Seville (Spanish: Sevilla) is Andalucía’s largest and most sophisticated city. It is probably the most Baroque city in Spain. Its Old Town, with an area of 4 square kilometres (2 sq mi), contains three UNESCO World Heritage Sites: the Alcázar palace complex, the Cathedral and the General Archive of the Indies.
The Alcázar of Seville (Royal Alcazars of Seville) is a royal palace in Seville, originally developed by Moorish Muslim kings. The palace is renowned as one of the most beautiful in Spain. It is the oldest royal palace still in use in Europe, and was registered in 1987 by UNESCO as a World Heritage Site.
The Archivo General de Indias (General Archive of the Indies), housed in the ancient merchants' exchange of Seville. is the repository of valuable archival documents illustrating the history of the Spanish Empire.
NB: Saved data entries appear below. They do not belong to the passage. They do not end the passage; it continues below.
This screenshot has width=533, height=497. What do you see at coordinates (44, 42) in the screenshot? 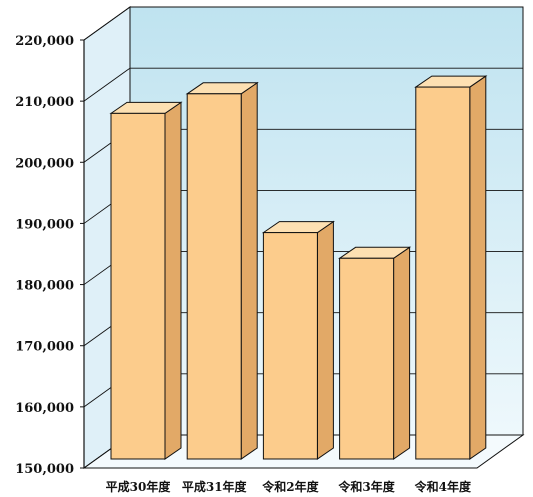
I see `y-tick-label: 220,000` at bounding box center [44, 42].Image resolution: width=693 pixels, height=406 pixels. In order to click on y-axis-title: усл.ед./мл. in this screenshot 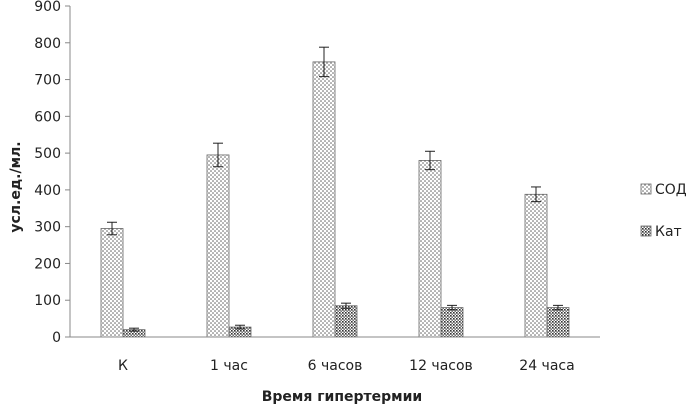, I will do `click(16, 186)`.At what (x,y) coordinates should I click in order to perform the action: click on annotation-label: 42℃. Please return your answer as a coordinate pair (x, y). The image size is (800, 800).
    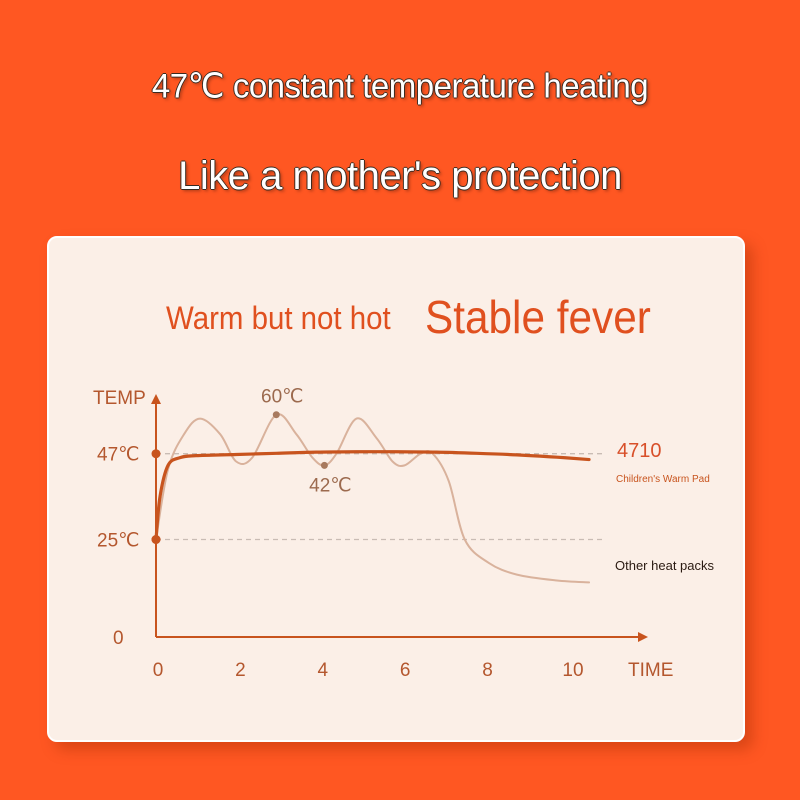
    Looking at the image, I should click on (330, 486).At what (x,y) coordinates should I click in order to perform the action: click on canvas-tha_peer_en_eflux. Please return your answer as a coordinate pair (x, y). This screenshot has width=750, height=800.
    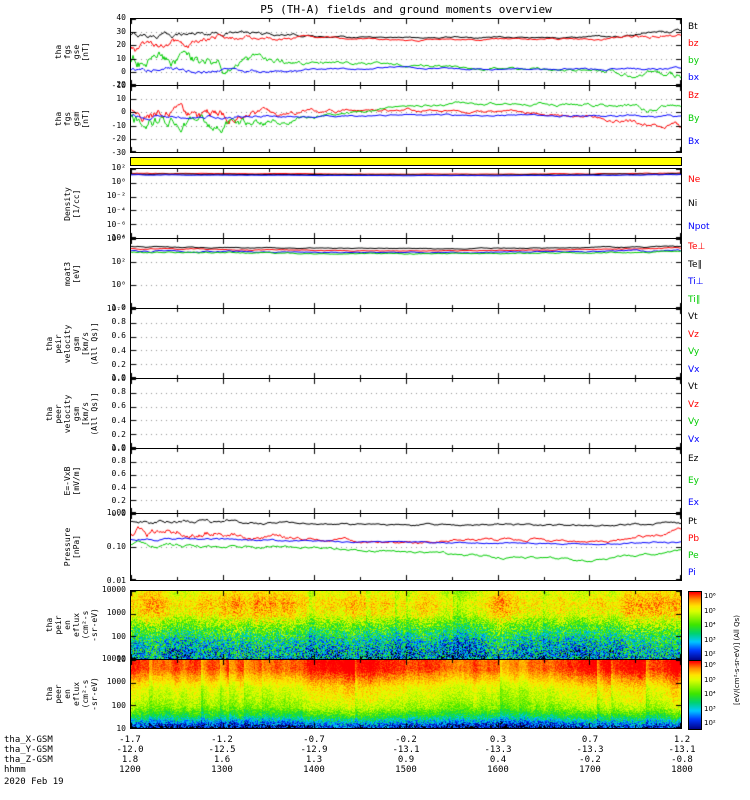
    Looking at the image, I should click on (406, 694). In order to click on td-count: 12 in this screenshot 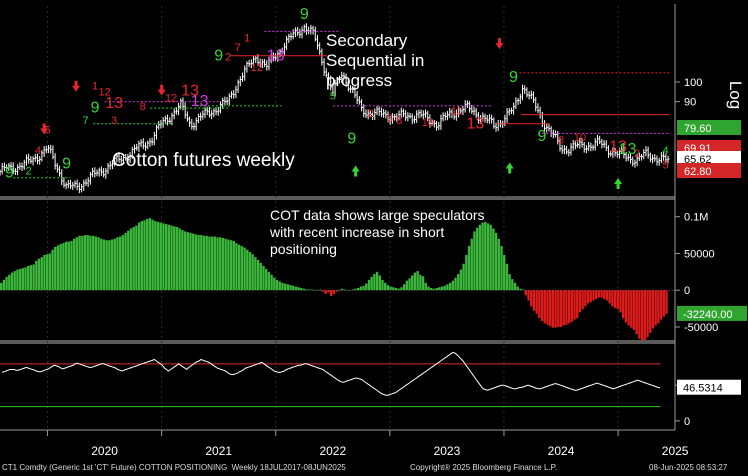, I will do `click(104, 93)`.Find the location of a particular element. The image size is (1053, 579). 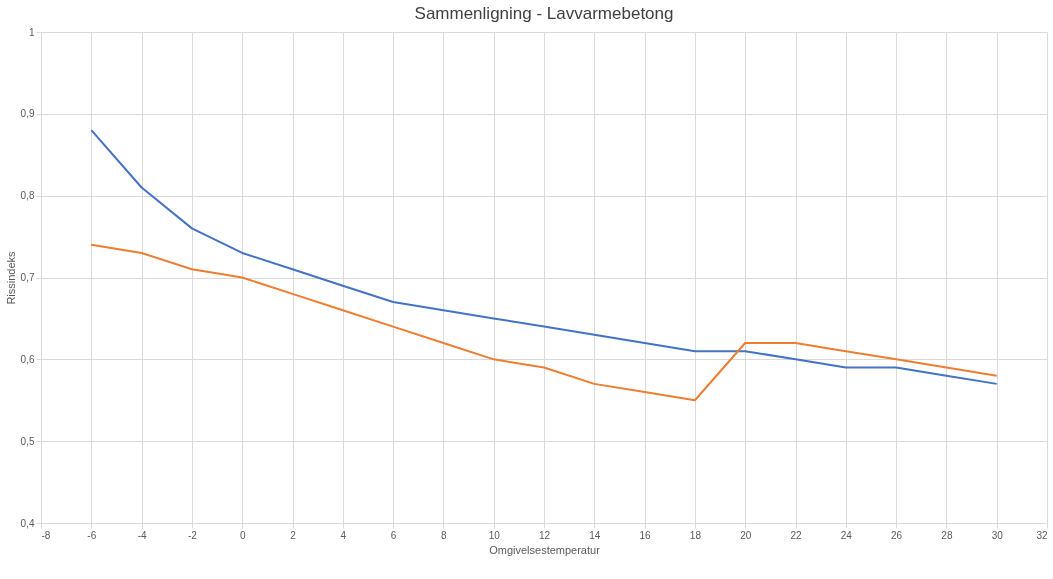

x-tick-label: 14 is located at coordinates (595, 535).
The building and its contents were registered in 1987 by UNESCO as a World Heritage Site.
The Cathedral of Saint Mary of the See (Spanish: Catedral de Santa María de la Sede), better known as Seville Cathedral, is a Roman Catholic cathedral in Seville. It is the largest Gothic cathedral and the third-largest church in the world. The cathedral is also the burial site of the great explorer and navigator Christopher Columbus. It is a UNESCO World Heritage Site since 1987.
Metropol Parasol, also known as Las Setas, is a wooden structure located at La Encarnación square, in the old quarter of Seville. It was completed in April 2011. It has dimensions of 150 by 70 metres (490 by 230 ft) and an approximate height of 26 metres (85 ft) and claims to be the largest wooden structure in the world.
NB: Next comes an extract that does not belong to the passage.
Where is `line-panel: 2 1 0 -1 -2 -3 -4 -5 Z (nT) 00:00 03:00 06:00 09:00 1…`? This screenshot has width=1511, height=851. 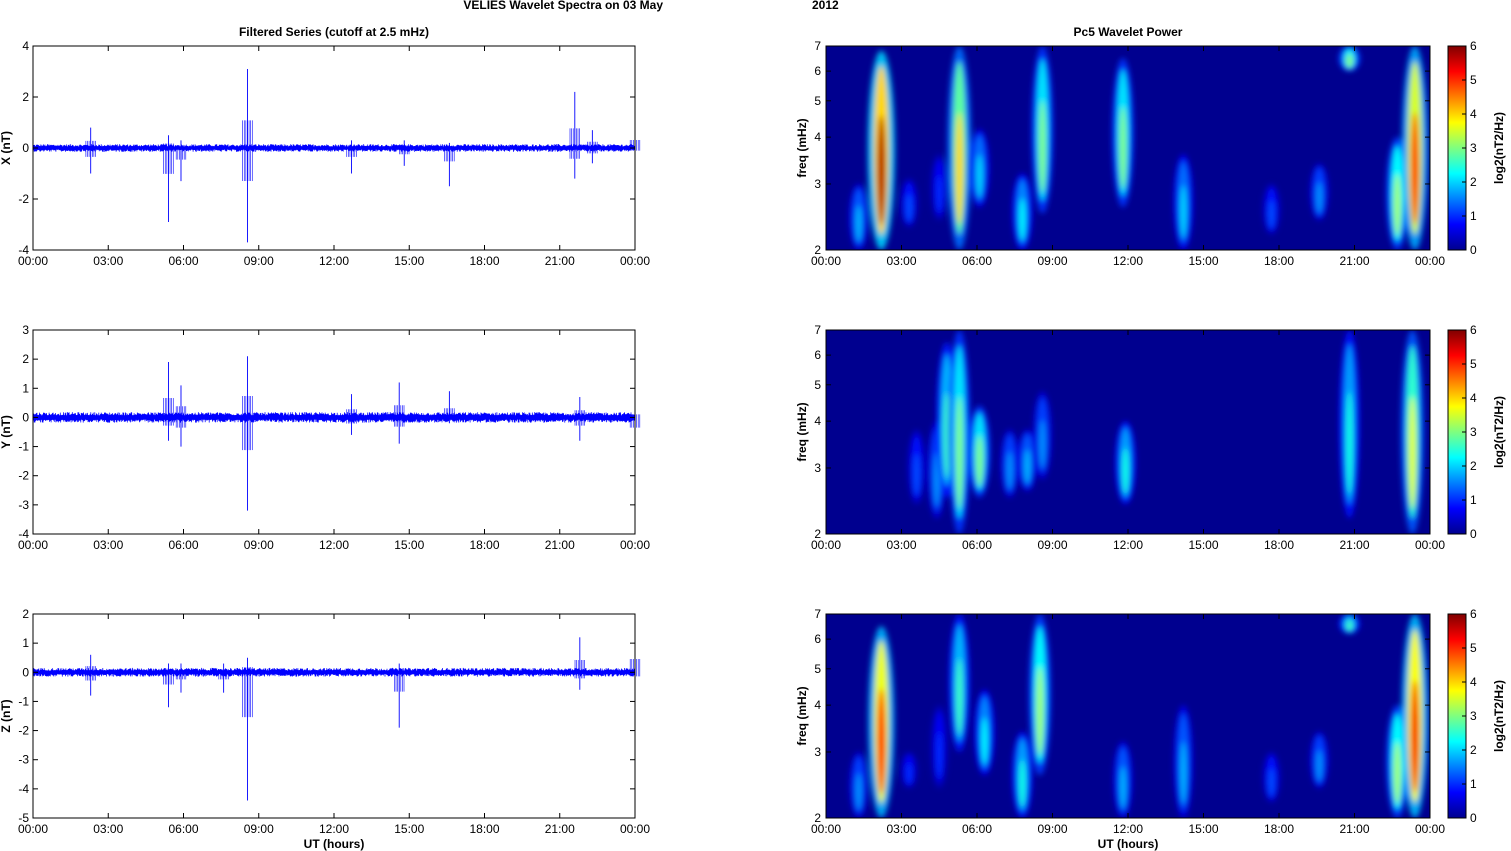
line-panel: 2 1 0 -1 -2 -3 -4 -5 Z (nT) 00:00 03:00 06:00 09:00 1… is located at coordinates (325, 729).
The Plaza de España (English: Spain Square) is a plaza in the Parque de María Luisa (Maria Luisa Park), built in 1928 for the Ibero-American Exposition of 1929. It is a landmark example of the Regionalism Architecture, mixing elements of the Renaissance Revival and Moorish Revival styles of Spanish architecture.
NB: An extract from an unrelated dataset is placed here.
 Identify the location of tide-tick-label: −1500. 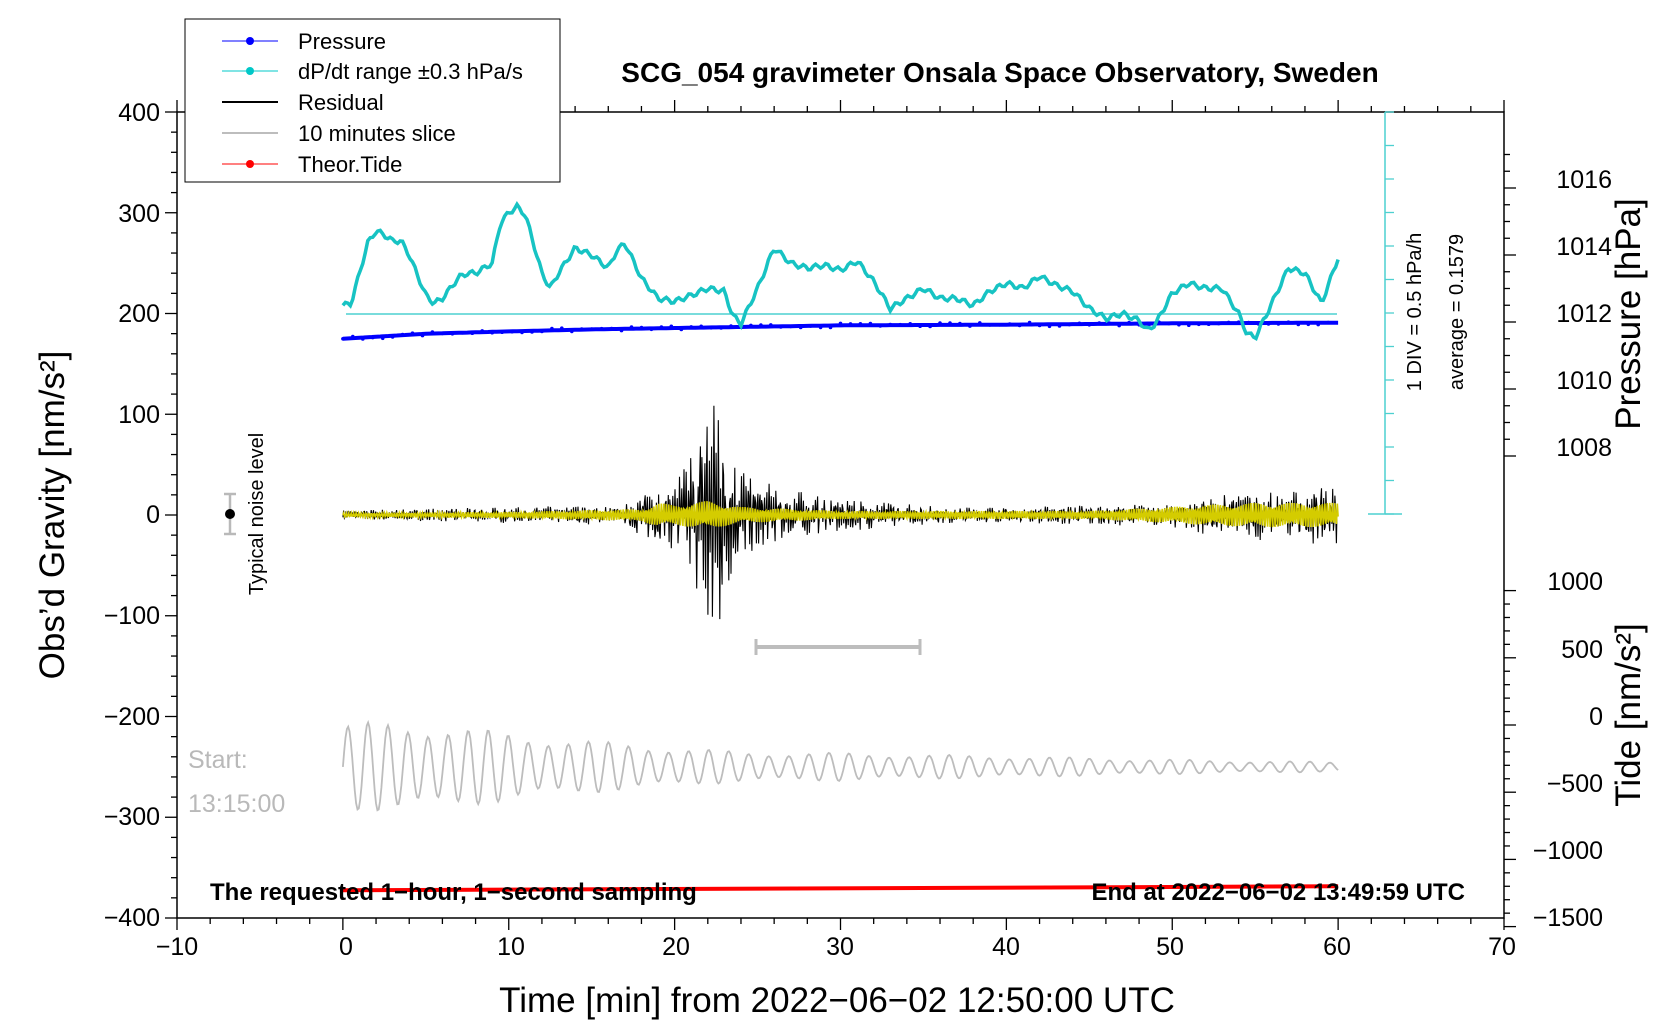
(1568, 918).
The Maria Luisa Park (Spanish: Parque de María Luisa) is a public park that stretches along the Guadalquivir River in Seville. It is the city's principal green area. Most of the grounds that were used for the park were formerly the gardens of the Palace of San Telmo. They were donated to the city of Seville in 1893.
The main building of the University of Seville is known as the "Old Tobacco Factory", named for its original use. Built in the 18th century, Seville's tobacco factory was the largest industrial building in the world at the time and remained a tobacco factory until the 1950s. This beautiful building is also the setting for the renowned opera, Carmen.
The Plaza de toros de la Real Maestranza de Caballería de Sevilla is a 12,000-capacity bullring in Seville. During the annual Seville Fair, it is the site of one of the most well-known bullfighting festivals in the world. It is a part of the Real Maestranza de Caballería de Sevilla, a noble guild established for traditional cavalry training.